Your instructions: Those lines of the data that hold the word "agent" are to be copied out.

Dataset:
----------
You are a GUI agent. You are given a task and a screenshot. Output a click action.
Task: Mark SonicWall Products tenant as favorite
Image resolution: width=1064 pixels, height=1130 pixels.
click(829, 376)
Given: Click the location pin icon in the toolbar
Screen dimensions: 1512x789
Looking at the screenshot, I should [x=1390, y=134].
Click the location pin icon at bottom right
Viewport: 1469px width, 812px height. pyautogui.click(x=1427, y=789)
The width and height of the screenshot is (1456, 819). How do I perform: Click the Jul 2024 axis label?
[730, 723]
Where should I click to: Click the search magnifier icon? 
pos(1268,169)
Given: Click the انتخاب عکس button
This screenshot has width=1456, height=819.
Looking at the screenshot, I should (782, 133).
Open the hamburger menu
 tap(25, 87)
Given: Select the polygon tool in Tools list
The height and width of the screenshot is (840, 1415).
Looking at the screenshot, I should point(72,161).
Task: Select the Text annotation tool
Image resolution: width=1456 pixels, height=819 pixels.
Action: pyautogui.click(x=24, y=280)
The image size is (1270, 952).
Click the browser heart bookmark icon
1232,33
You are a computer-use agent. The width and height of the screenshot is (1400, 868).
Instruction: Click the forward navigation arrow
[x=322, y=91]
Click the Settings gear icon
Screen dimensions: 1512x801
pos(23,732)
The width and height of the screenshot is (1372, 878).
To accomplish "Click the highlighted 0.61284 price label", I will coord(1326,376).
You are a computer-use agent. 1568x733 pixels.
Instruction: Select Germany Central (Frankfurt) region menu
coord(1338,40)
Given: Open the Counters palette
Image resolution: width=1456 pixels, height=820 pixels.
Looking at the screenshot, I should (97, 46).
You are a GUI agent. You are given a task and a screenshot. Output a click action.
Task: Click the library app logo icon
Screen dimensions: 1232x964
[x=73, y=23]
----------
Output below:
You are a GUI agent. You are given a task and a screenshot. Output a click action.
You are a computer-use agent. The width and height of the screenshot is (1400, 868).
You are a computer-use agent. 1568x733 pixels.
You are a GUI agent. You are given a task and a screenshot. Output a click action.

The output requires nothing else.